#### What this task involves:
Reproduce the stretch of the conversation below from "Nick: [Laughs]." through "with you lately?", swapping "book" for "volume" each time it occurs.
== Given passage
But my point I'm trying to make here is that it actually-- this example turned into a structural study or a structural question for me. How does this work? I got to understand this. And so you got to have to look at philosophy from a different kind of lens. A lens in which philosophy is committed to by its very nature not to basically be part of the world. Be part of the problems that are there and also part of the solutions. And by the way in which philosophy is thought in many ways it tends to be or tends to seem very secluded from the kind of world that we're in. Not that it is, but the levels of distraction that you have to go through in order to get to the bone is pretty severe often.

Nick: Yeah, yeah. 

Vincent: And from there on out, it's not too hard and I think it's fair to say that a lot of people working in philosophy whether it be feminist philosophy or questions of trust or social epistemology, etcetera are all interested in the real world problem in a pretty real way.

Nick: Yeah.

Vincent: It also goes to show that philosophy by its very nature is an interdisciplinary study. All that philosophy really means is love or wisdom. Well that goes for everything and everything as far as I'm concerned. 

Nick: Yeah, yeah no but I think you make a good point and I like how you say you know, you've explored these other areas, you kind of follow what you need to do to answer and address the problems and I think yeah, you hit it. You get at it very closely that a lot of the formal instruction initially in philosophy is somewhat of a secluded nature and so, branching out. I mean maybe that's a good thing for at least the time being. At least getting down the skills that you need to take--

Vincent: Sure.

Nick: You need to be disciplined in some capacity.

Vincent: Sure.

Nick:  But eventually, right, if you want to engage with the stuff, if you want to have something to say, you got to learn a little bit about whatever it is you're talking about and usually quite a bit 

Vincent: Right. I mean you know Steve-- Was it Bertrand Russel or was it Steven? No, no, no. It was-- What is his name? Feynman. Richard Feynman once said, “Philosophers incidentally have a great deal to say but what is absolutely necessary for science and it is as far as I can see rather naive and probably wrong.”

Nick: [Laughs].

Vincent: It’s like wanna be a philosophers along those lines? I don't think so.

Nick: No, no, definitely not. So tell us a little bit about-- yeah, current you know catching us up of current projects and perhaps future projects. I imagine, you've just finished a book, so maybe a lot of that is going on and kind of trying to market it and sort of go around and talk about the book a bit. Defend the works but yeah, just catch us up. What’s been going on with you lately?
====
== Stored records
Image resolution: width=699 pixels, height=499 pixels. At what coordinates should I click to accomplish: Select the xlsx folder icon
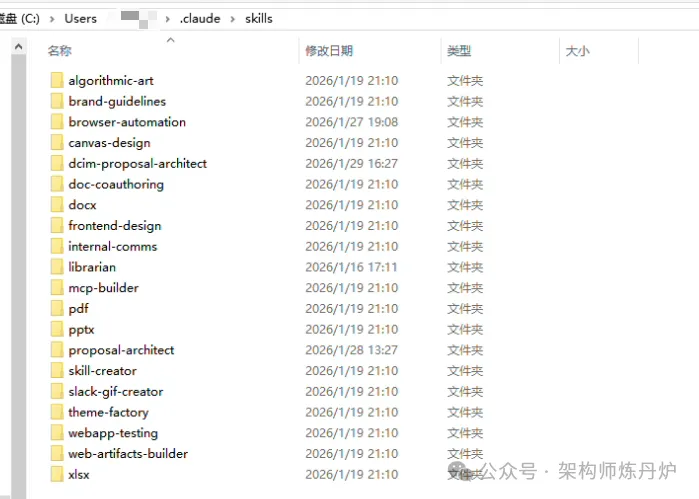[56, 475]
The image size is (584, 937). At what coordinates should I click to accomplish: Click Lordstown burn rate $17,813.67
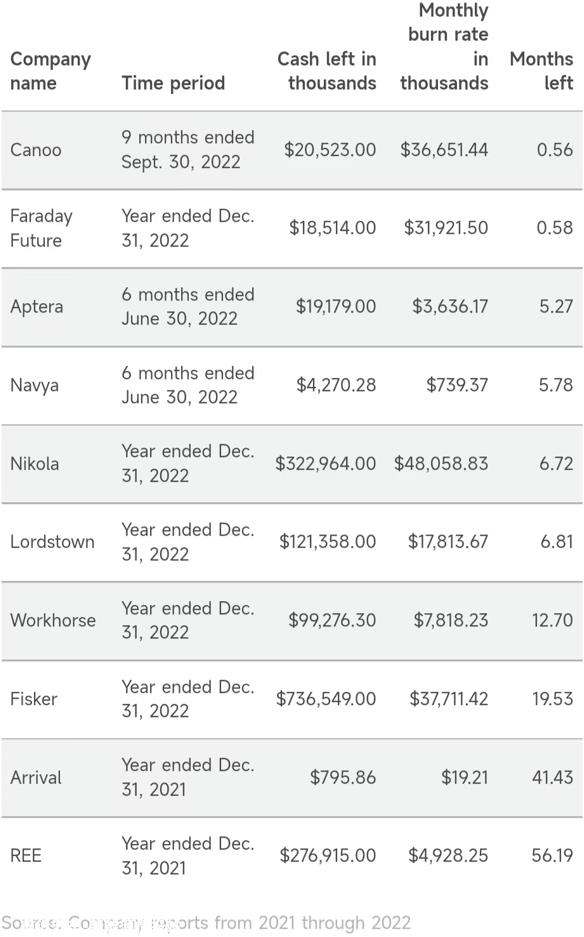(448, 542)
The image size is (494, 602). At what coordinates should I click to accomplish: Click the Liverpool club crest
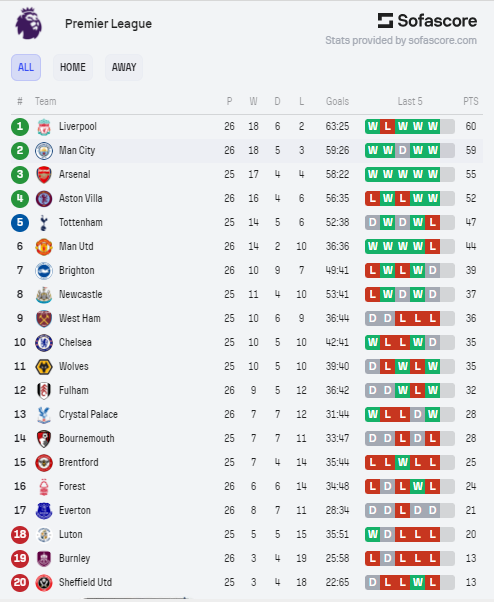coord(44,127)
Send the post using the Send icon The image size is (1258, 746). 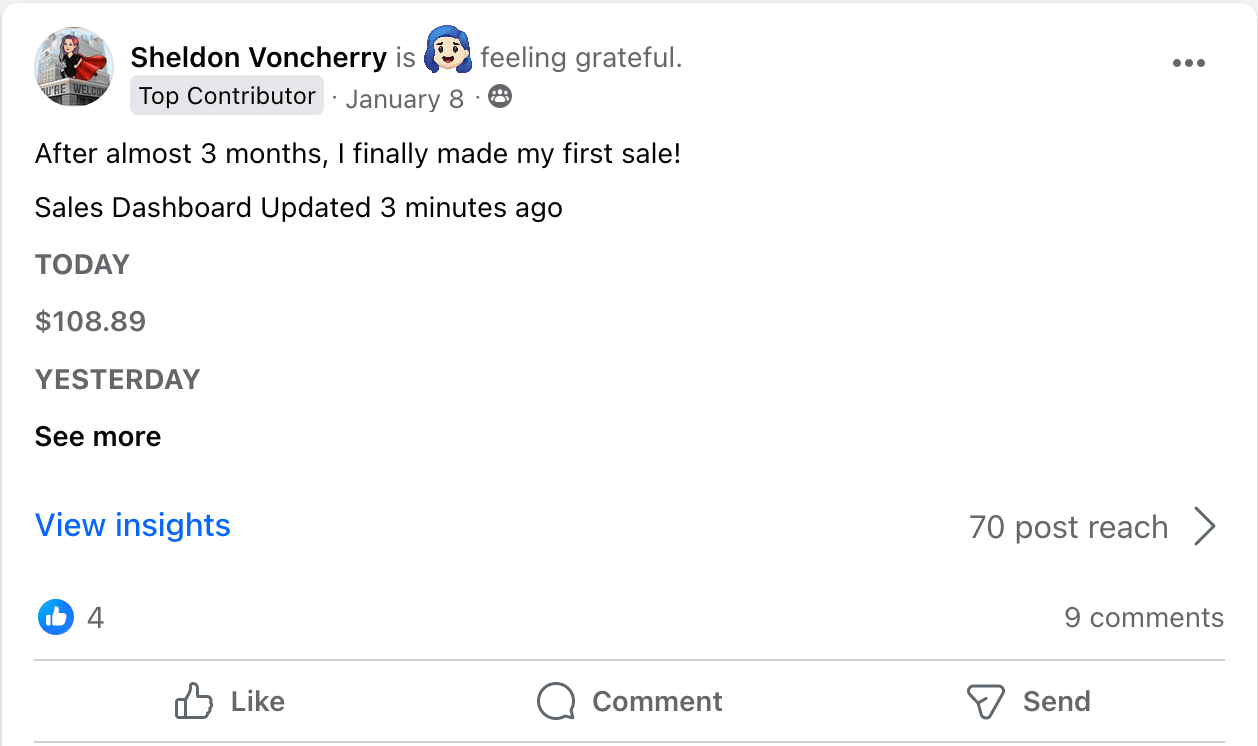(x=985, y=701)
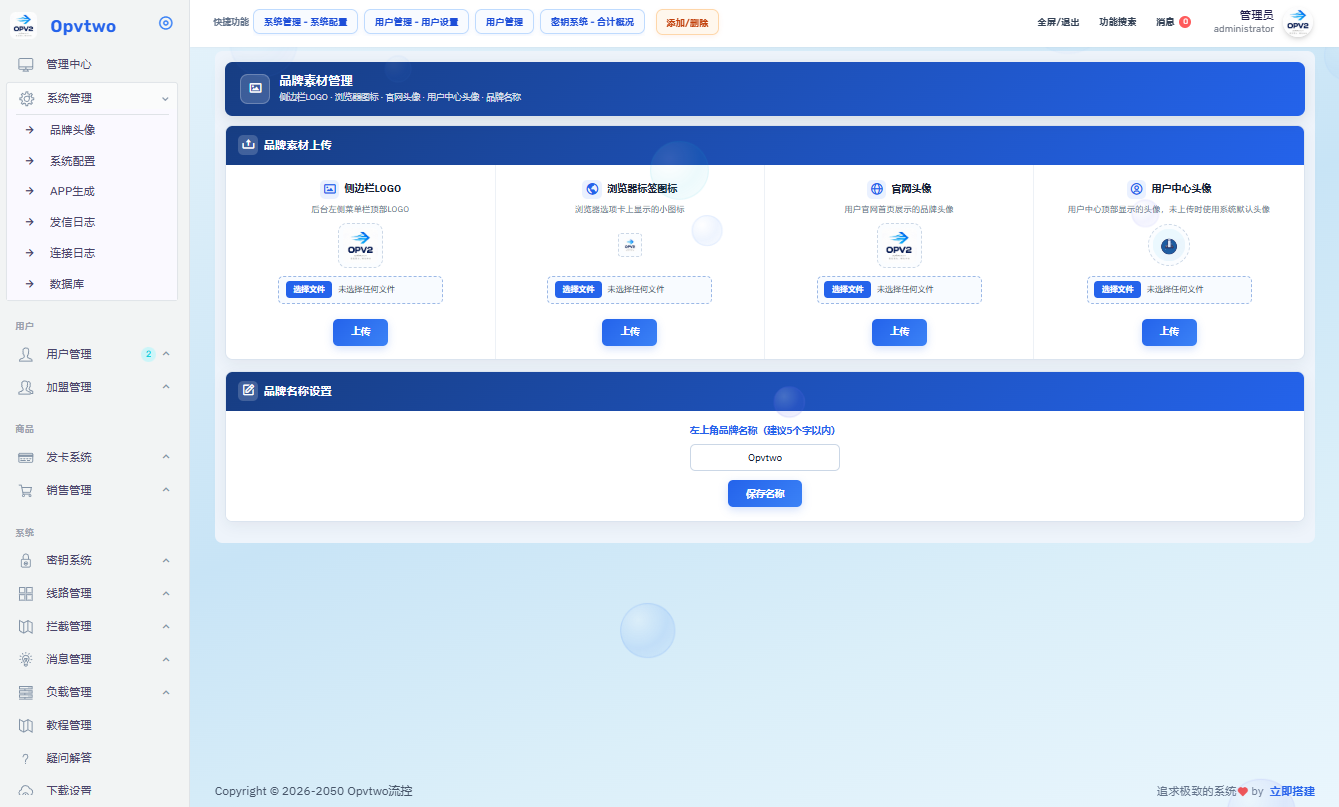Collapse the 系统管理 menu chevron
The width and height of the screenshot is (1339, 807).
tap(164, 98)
====
#### Full response:
Nick: [Laughs].

Vincent: It’s like wanna be a philosophers along those lines? I don't think so.

Nick: No, no, definitely not. So tell us a little bit about-- yeah, current you know catching us up of current projects and perhaps future projects. I imagine, you've just finished a volume, so maybe a lot of that is going on and kind of trying to market it and sort of go around and talk about the volume a bit. Defend the works but yeah, just catch us up. What’s been going on with you lately?